- Instruction:
Turn the lines of the entries below, from the one that contains "The image size" through the one that contains "center [196, 290].", into a Markdown table with the columns "No." and "Line". Skip blank lines and leave the pictures out.

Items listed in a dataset
----
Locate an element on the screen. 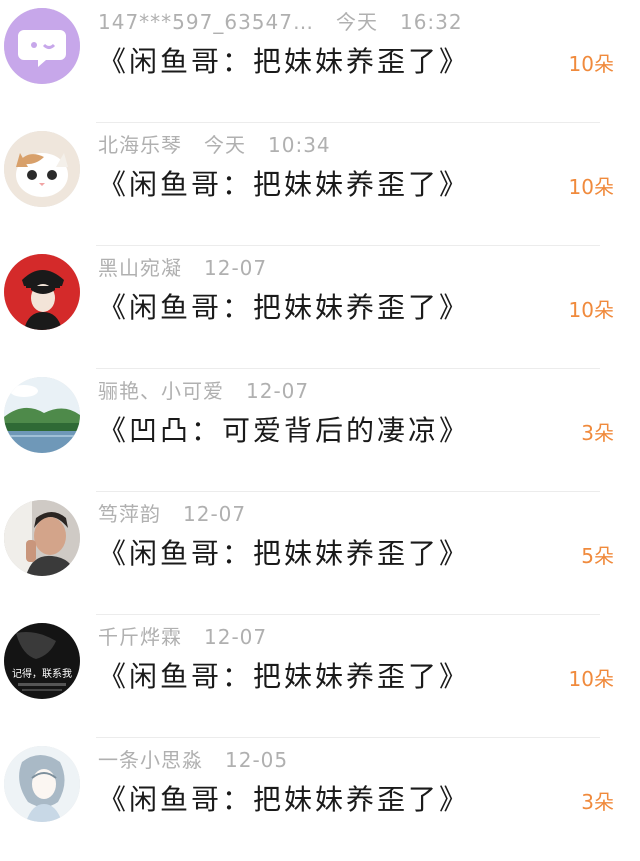 The width and height of the screenshot is (640, 861). list-item: 笃萍韵 12-07 《闲鱼哥：把妹妹养歪了》 5朵 is located at coordinates (320, 554).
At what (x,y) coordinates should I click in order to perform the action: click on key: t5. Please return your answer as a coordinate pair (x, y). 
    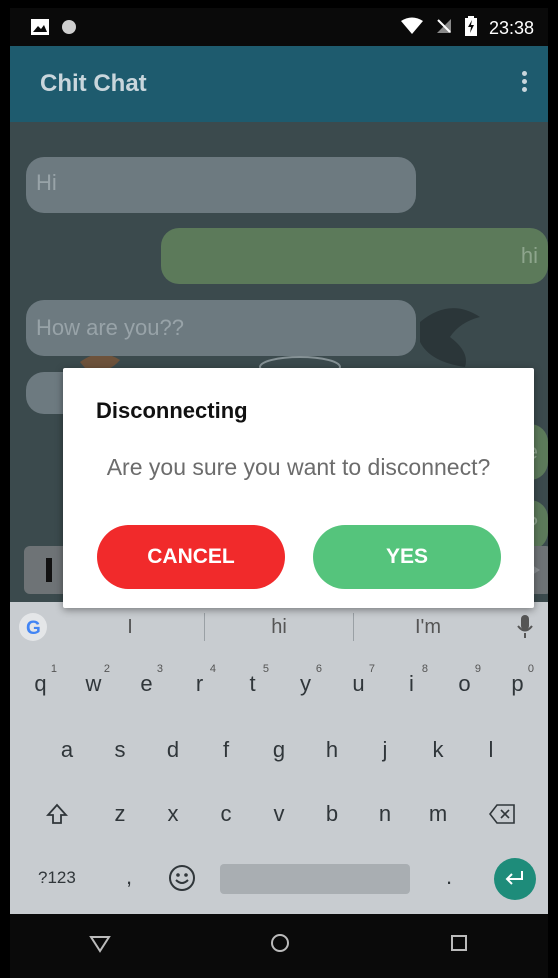
    Looking at the image, I should click on (252, 684).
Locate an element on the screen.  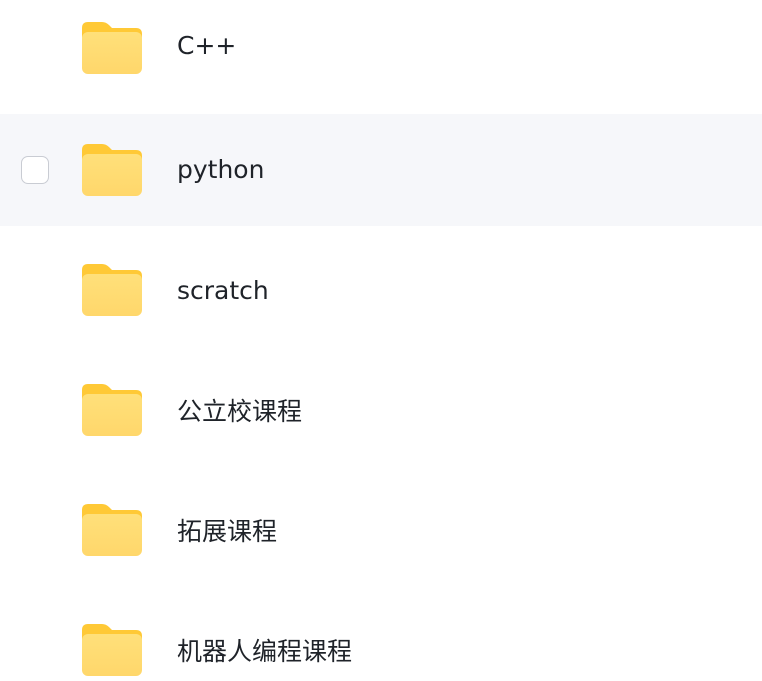
file-name: C++ is located at coordinates (206, 46).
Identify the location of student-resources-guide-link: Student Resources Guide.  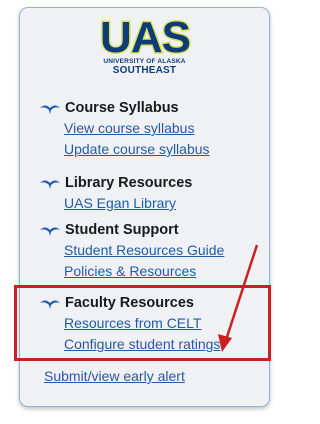
(164, 250).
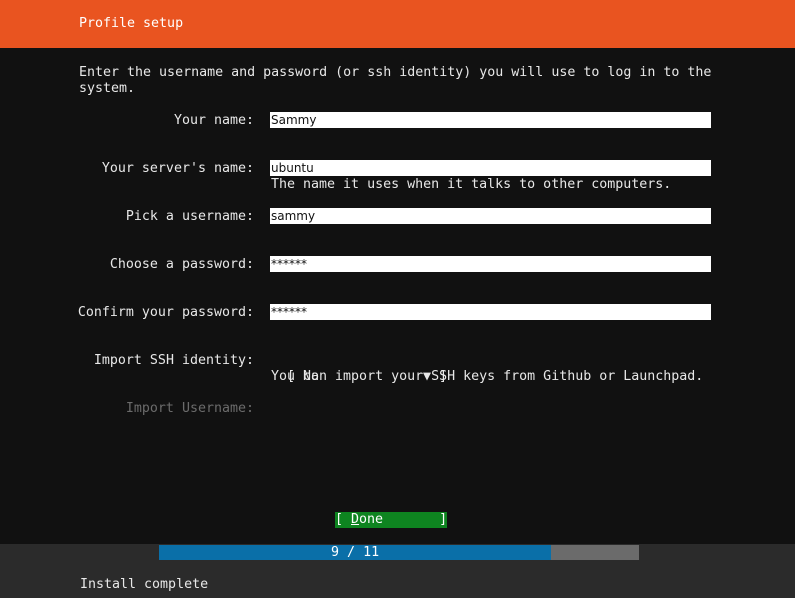 The height and width of the screenshot is (598, 795). I want to click on status-text: Install complete, so click(144, 584).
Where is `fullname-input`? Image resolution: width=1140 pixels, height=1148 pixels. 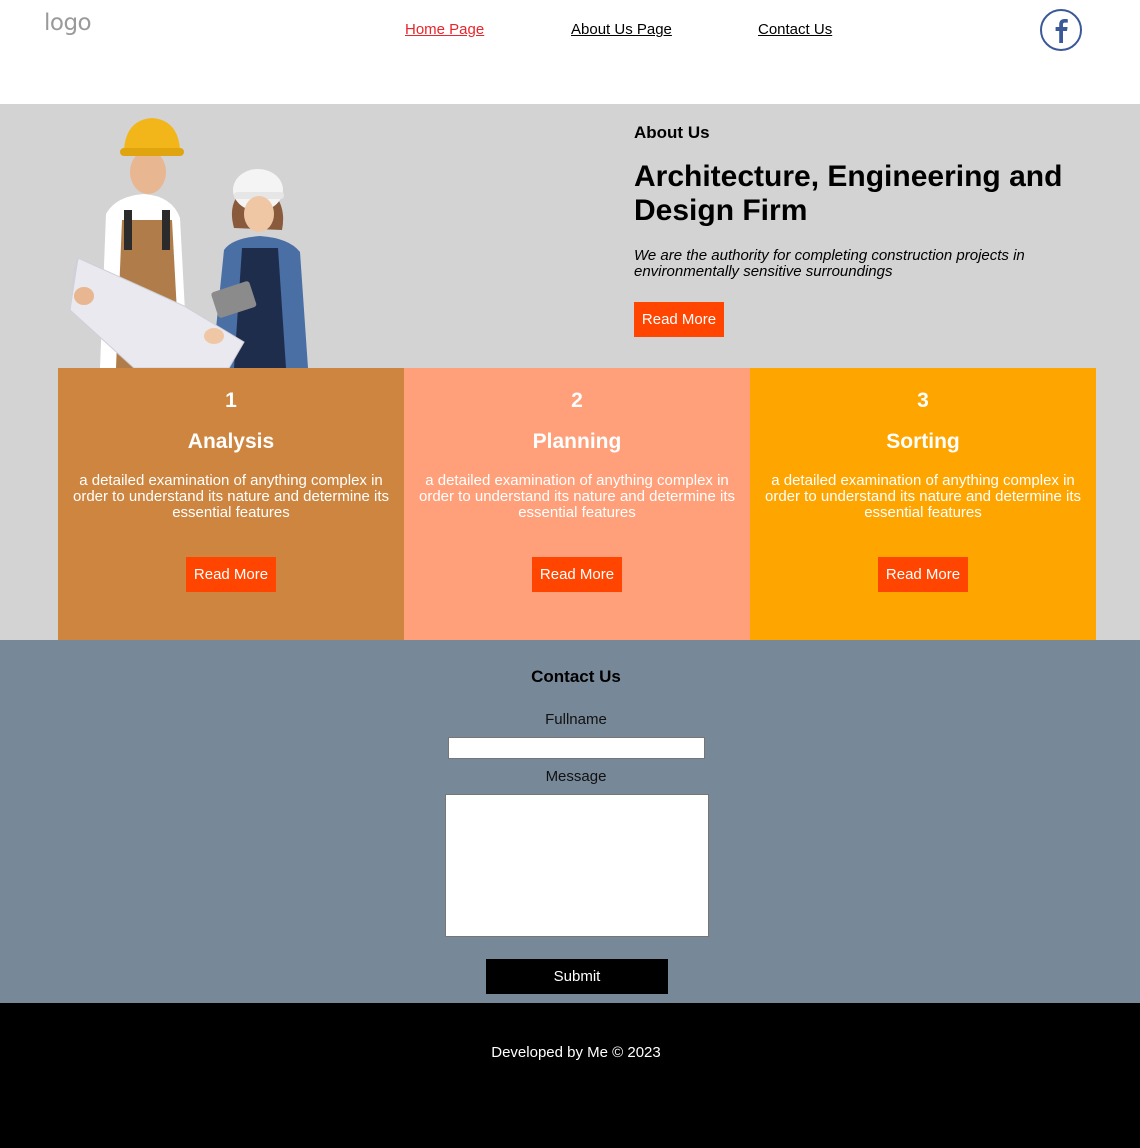 fullname-input is located at coordinates (576, 748).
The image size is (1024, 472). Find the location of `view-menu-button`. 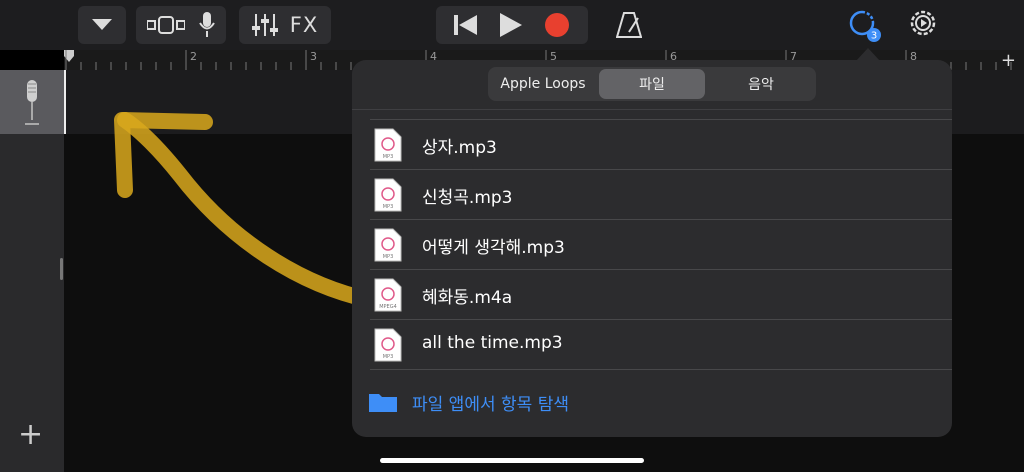

view-menu-button is located at coordinates (102, 25).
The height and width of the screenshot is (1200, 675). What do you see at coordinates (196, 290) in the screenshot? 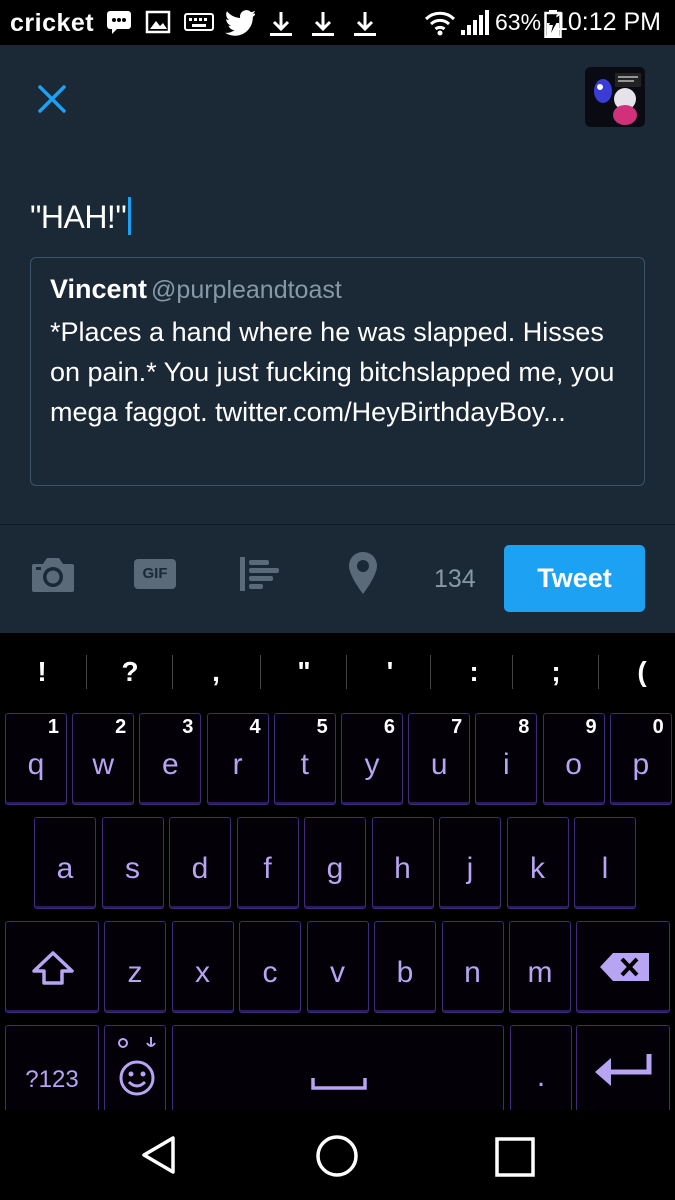
I see `quoted-author: Vincent @purpleandtoast` at bounding box center [196, 290].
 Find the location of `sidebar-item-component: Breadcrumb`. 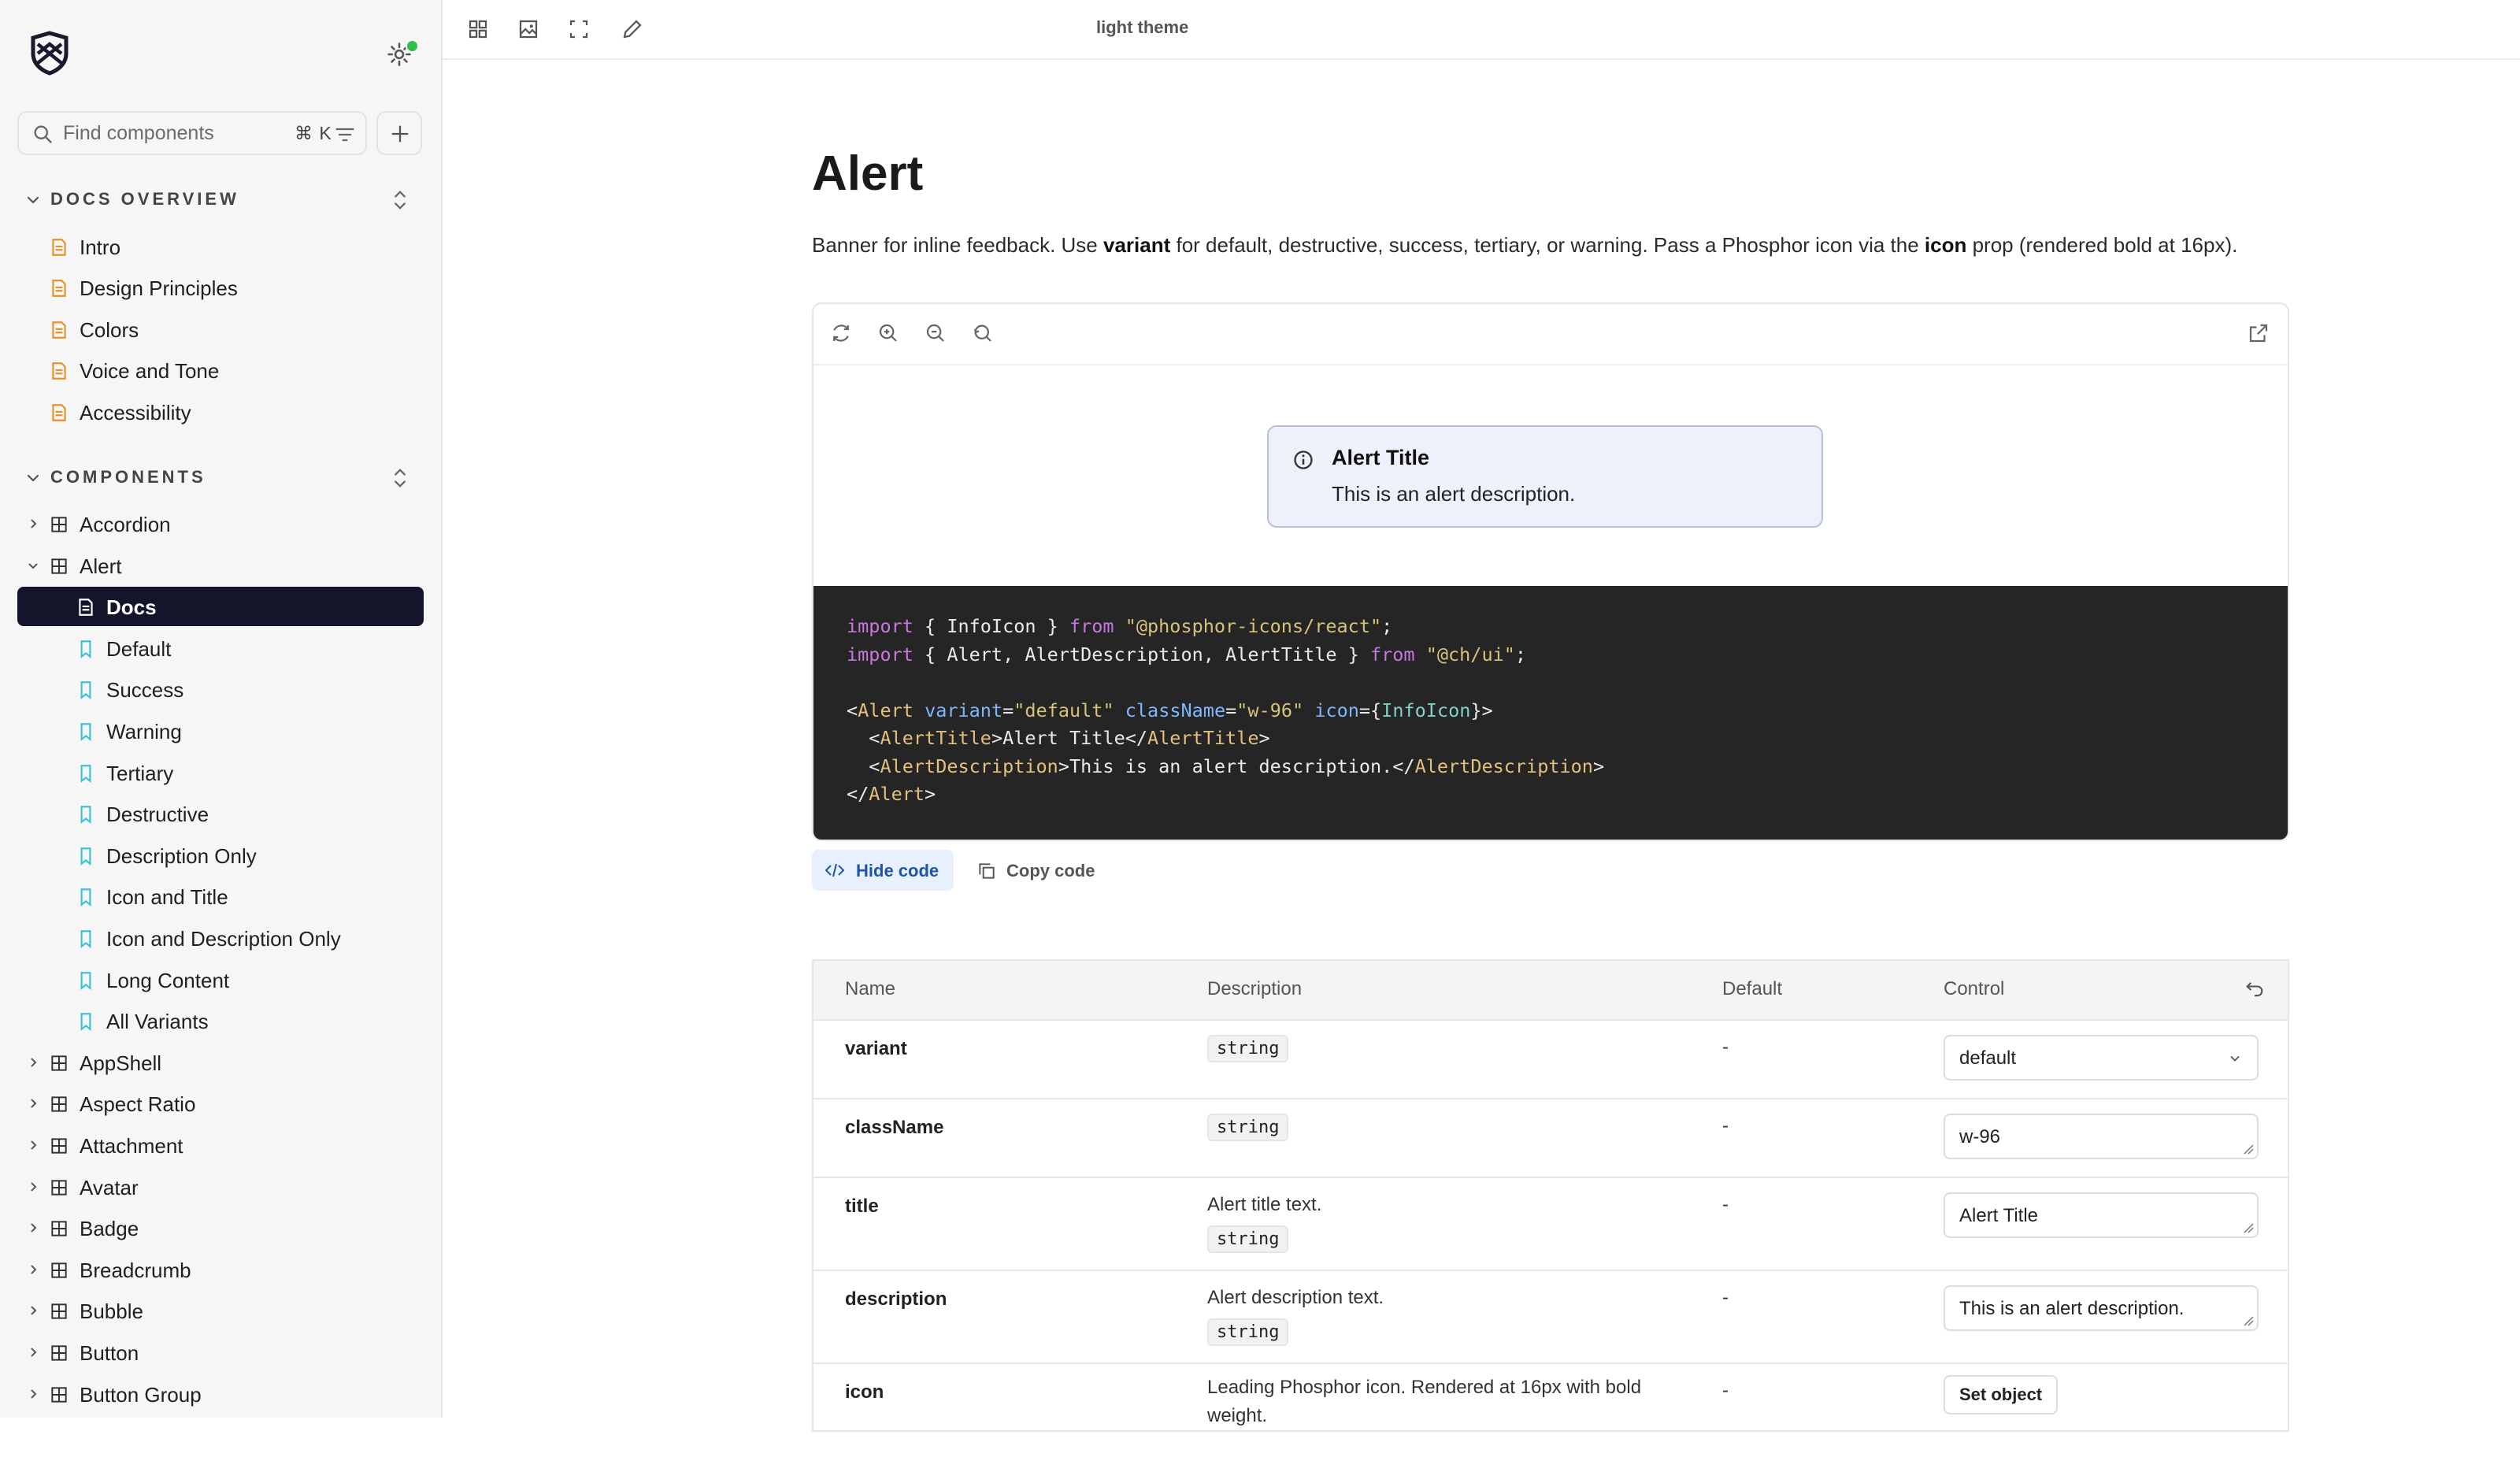

sidebar-item-component: Breadcrumb is located at coordinates (220, 1270).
----
- Result of this exercise:
| No. | Line |
|---|---|
| 1 | The image size is (1024, 472). Find the location of `view-menu-button`.  |
| 2 | view-menu-button is located at coordinates (102, 25). |
| 3 | The height and width of the screenshot is (1200, 675). What do you see at coordinates (196, 290) in the screenshot?  |
| 4 | I see `quoted-author: Vincent @purpleandtoast` at bounding box center [196, 290]. |